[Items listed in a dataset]
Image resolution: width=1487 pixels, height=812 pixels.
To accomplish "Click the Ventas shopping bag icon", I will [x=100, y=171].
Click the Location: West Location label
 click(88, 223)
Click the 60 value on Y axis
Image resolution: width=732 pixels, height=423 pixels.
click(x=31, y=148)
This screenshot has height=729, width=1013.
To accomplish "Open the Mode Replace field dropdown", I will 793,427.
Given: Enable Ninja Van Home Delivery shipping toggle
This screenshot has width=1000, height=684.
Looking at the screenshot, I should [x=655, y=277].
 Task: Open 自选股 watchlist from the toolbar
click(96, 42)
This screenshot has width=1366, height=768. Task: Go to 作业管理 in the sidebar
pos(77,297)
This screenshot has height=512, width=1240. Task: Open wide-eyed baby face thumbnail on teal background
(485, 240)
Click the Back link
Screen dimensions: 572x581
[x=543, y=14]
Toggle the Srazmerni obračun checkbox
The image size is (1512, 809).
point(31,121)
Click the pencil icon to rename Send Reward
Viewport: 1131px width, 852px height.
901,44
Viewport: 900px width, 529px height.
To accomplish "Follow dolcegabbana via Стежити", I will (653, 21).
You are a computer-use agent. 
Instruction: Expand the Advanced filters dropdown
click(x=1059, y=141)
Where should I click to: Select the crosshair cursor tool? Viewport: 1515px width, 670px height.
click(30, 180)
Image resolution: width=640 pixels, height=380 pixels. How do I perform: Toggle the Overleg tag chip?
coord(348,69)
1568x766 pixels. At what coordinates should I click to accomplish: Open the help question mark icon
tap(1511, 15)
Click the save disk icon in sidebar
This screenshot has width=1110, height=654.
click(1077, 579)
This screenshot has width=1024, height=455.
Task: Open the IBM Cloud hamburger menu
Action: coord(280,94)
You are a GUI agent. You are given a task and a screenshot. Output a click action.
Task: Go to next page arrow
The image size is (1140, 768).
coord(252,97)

| Task details |
Pull out all lines from the entries above in which the word "will" appears.

| Written response |
To accomplish "Click the Ventas shopping bag icon", I will [x=100, y=171].
To accomplish "Open the Mode Replace field dropdown", I will 793,427.
To accomplish "Follow dolcegabbana via Стежити", I will (653, 21).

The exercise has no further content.